What's the problem: cciss drivers fails on BUG_ON(creq->nr_phys_segments > MAXSGENTRIES); Because there is stack of devices cciss->md_raid1->dm_linear some path miscalculates and violates segment count in bio. The number of segments depends on queue restrictions, according to blk_recount_segments() it depends on these queue parameters: q->bounce_pfn q->max_segment_size q->seg_boundary_mask The last two are correctly propagated through stack now (thanks to previous patch) but bunce_pfn can be different: - all dm devices sets BLK_BOUNCE_ANY here - md do not set explicitly this value, so block layer sets BLK_BOUNCE_HIGH - cciss uses explicit setting using dma_mask So in reality, every stack device can have different bounce_pfn! The real problem is when virtual block device (MD or DM) clones bio request using __bio_clone() function - this recalculates segments count for _new_ clone usin _old_ block device queue and sets BIO_SEG_VALID. DM here correctly resets this flag, so after remmaping (i.e. queue change) segments are recalculated. MD do not do this. Now, segment count can by recalculated using more restrictive bounce_pfn (so all pages in high memory are counted as possible new segment because of possible bouncing) and because BIO_SEG_VALID is set, this segment count is _not_ recalculated for underlying device queue later. Upstream way, how to fix it is just do not recalculate segments in bio_clone http://git.kernel.org/?p=linux/kernel/git/torvalds/linux-2.6.git;a=commitdiff;h=5d84070ee0a433620c57e85dac7f82faaec5fbb3 Exactly the same patch fixes it in RHEL5 for me.
This request was evaluated by Red Hat Product Management for inclusion in a Red Hat Enterprise Linux maintenance release. Product Management has requested further review of this request by Red Hat Engineering, for potential inclusion in a Red Hat Enterprise Linux Update release for currently deployed products.

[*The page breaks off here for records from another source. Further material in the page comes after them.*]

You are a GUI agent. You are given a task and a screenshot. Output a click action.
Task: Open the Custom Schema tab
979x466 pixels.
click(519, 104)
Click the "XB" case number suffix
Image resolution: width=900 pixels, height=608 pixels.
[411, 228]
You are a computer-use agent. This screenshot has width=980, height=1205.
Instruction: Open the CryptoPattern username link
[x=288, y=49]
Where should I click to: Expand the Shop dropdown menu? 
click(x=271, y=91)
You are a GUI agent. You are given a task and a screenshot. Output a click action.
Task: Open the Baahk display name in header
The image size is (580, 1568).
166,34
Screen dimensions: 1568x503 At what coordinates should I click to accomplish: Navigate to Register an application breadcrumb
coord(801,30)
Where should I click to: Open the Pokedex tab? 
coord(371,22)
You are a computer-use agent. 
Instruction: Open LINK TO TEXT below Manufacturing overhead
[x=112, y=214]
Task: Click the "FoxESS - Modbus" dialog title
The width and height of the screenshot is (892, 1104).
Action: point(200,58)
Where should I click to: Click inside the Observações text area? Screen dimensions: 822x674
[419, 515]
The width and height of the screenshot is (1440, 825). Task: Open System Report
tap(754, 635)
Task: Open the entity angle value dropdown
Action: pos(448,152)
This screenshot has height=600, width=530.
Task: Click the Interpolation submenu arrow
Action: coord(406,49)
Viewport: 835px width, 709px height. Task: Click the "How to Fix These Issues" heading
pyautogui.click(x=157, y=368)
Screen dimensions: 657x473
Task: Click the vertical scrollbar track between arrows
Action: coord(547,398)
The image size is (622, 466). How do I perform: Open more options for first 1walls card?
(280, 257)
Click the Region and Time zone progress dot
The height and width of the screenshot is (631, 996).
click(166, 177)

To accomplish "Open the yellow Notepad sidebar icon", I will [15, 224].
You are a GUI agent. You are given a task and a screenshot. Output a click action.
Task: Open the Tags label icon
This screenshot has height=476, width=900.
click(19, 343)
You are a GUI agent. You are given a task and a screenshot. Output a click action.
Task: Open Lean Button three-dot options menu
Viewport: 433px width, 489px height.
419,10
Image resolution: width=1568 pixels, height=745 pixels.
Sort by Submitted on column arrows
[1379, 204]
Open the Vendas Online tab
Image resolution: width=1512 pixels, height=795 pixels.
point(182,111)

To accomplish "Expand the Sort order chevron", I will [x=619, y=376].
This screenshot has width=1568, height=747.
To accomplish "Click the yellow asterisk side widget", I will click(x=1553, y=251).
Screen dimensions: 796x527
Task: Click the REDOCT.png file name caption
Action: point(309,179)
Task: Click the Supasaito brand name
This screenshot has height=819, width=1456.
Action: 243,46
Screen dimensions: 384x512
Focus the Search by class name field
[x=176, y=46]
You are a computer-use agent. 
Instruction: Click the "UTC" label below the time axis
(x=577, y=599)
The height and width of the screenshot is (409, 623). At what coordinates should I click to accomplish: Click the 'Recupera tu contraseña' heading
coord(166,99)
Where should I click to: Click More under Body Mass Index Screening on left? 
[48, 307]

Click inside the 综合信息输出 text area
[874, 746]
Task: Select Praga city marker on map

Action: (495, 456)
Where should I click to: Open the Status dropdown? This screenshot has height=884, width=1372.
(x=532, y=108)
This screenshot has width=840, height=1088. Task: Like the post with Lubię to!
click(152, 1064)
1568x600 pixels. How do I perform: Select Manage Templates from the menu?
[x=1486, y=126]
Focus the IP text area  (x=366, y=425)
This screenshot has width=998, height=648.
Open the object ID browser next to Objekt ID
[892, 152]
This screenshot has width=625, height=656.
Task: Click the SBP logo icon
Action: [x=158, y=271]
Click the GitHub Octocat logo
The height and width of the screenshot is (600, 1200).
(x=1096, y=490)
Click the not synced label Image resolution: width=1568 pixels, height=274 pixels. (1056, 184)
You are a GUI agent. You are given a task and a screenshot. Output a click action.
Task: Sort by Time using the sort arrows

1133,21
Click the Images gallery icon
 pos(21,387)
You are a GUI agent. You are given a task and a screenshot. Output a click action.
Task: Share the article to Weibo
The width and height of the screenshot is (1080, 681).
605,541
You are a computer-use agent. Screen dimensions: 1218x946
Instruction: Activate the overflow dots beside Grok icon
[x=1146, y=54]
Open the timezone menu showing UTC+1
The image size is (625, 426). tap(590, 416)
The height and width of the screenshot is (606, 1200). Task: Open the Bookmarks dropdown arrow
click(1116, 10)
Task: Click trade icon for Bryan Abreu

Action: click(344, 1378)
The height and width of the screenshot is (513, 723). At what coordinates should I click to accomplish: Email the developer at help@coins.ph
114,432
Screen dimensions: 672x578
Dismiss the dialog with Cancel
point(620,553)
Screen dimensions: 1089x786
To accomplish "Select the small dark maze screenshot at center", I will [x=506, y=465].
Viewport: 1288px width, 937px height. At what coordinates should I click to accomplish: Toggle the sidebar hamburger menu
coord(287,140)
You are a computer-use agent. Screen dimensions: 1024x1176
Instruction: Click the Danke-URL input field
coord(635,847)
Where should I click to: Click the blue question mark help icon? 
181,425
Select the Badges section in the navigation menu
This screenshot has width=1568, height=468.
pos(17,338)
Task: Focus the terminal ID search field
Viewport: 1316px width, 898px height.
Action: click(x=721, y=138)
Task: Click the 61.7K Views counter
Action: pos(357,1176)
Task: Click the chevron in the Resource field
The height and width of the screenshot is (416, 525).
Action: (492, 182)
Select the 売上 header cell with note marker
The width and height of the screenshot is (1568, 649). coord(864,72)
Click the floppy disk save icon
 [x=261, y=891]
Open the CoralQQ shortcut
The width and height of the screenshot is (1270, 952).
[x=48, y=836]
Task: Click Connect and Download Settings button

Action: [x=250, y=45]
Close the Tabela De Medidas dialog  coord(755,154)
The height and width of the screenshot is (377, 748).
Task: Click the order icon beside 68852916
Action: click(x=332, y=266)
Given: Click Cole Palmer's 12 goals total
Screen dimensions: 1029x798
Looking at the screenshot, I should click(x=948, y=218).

This request is not yet committed for inclusion in an Update release.
Charlie, please can you verify that this experimental kernel build fixes the issue for you (attached only i686 build)? see http://people.redhat.com/mbroz/pkg/kernel/
(In reply to comment #16) > Charlie, > please can you verify that this experimental kernel build fixes the issue for > you (attached only i686 build)? The dd command no longer crashes the kernel. It'll take longer for me to test whether DB2 install will do so, but signs do look good :-) Thanks.
As expected, DB2 install completes successfully with the updated kernel.
> see http://people.redhat.com/mbroz/pkg/kernel/ If you still have it, could you please add the kernel-PAE-devel rpm? Thanks. Is there any chance that this will be included in a RHEL5.3 update kernel?
Just want to report that I've seen this problem on the 2.6.18-128 kernel using lvm -> raid1 -> SCSI/nbd There is no panic, but the error is: Incorrect number of segments after building list counted 94, received 64 req nr_sec 992, cur_nr_sec 8 coming from SCSI. The patch that Milan Broz gave me fixed the issue. I hope this gets into the next Red Hat kernel. I'll attach the patch, which went in upstream.
Created attachment 355604 [details] patch file
(In reply to comment #22) > > see http://people.redhat.com/mbroz/pkg/kernel/ > > If you still have it, could you please add the kernel-PAE-devel rpm? Thanks. It's there. (but I'll remove there rpms soon) > Is there any chance that this will be included in a RHEL5.3 update kernel? Please use standard Red Hat support channels for that question.
in kernel-2.6.18-162.el5 You can download this test kernel from http://people.redhat.com/dzickus/el5 Please do NOT transition this bugzilla state to VERIFIED until our QE team has sent specific instructions indicating when to do so. However feel free to provide a comment indicating that this fix has been verified.
Reproduced on 2.6.18-128.el5PAE (rhel 5.3) NOT reproduced on 2.6.18-161.el5PAE kernel.
reproduced on 2.6.18-160.el5 kernel as well.
Reproducer, bonnie++ and tiobench over lvm+md{raid0,raid1,raid5} on AACRAID and MEGARAID_SAS went fine for kernel 2.6.18-161.el5. Checked also for MPTSAS driver with / on lvm2 on dm-raid0.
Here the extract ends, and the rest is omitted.